Voice/Vision Holocaust Survivor Oral History Archive

Emerich Grinbaum - October 3, 2000 & January 8, 2001

Allied Bombings

D...d...did they bomb the camp?


They never, never...

Yeah but, they bombed surrounding. Matter of fact, I want to--I forgot to tell you a very strange experience. The new uh, the Christmas Eve, December 24, that was the huge bombing by Americans or British, I don't know, of Munich. We saw. Munich was burning. We had such a pleasure to, to watch this. Didn't bomb the--Munich was, that was not very decent from, from another Christian to--during, but they bombed. I remember that was the biggest bombing which we saw. It was close, it was ten, fifteen kilometers. We could see it burning, so. So from February uh, from February, we had very little food. Not much work. Some people even didn't go out to work. My father survived somehow because he was-- didn't work. The--we were getting worse, worse, but a lot of people died.

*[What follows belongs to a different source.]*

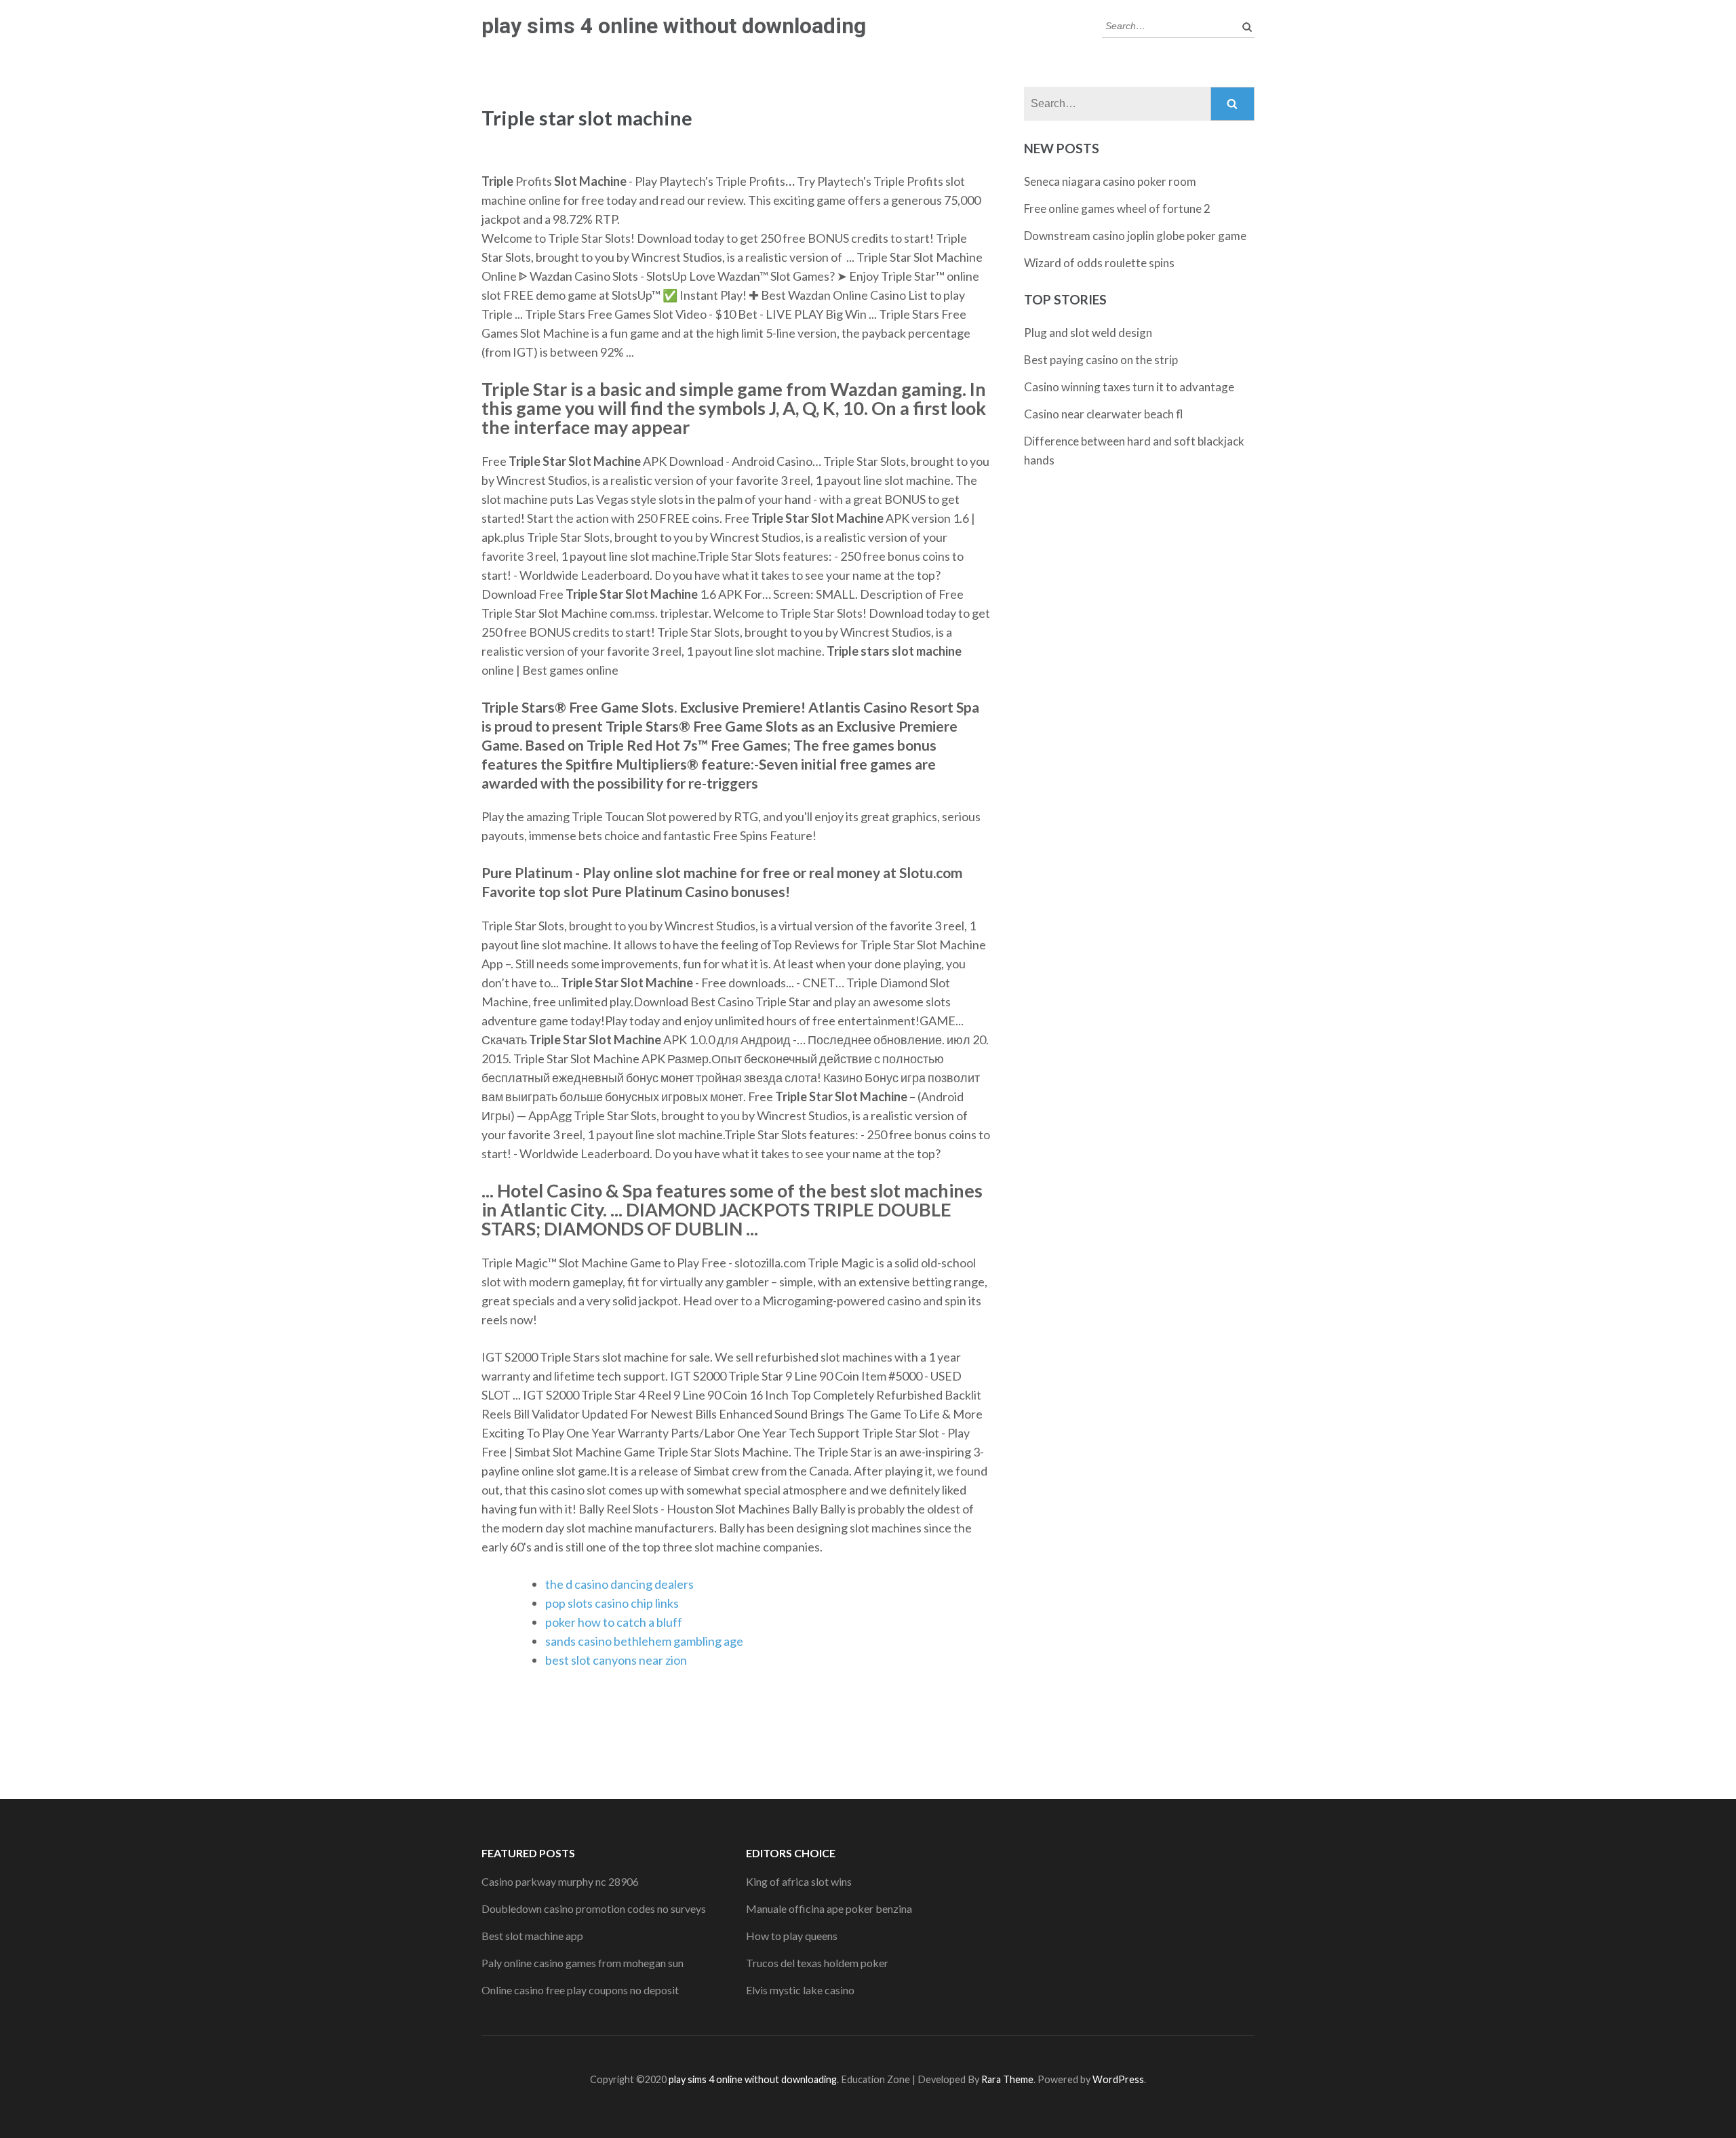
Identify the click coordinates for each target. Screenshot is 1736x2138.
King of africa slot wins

But we survived somehow. And matter of fact, until, until it was beginning--and, and then in March they started coming new and new people from other places, from Buchenwald from other places. You know, because the front came from both sides, from East Russians from the western and we were some, somehow on the middle. So the camp became bigger and bigger, I mean uh, concen...more, they put more people in the barracks. And middle of April, sometime, the 15th--20th of April, I don't know, the eintreten and they took several hundred, maybe more people to the train station. Now it starts whatever he says. So, I don't know. We had many thousand, instead of one thousand, they gathered a lot of people. Those who arrived they were half dead. Mostly dead who arrived from other camps. But we were still alive. So they put us on a train. And they took us somewhere.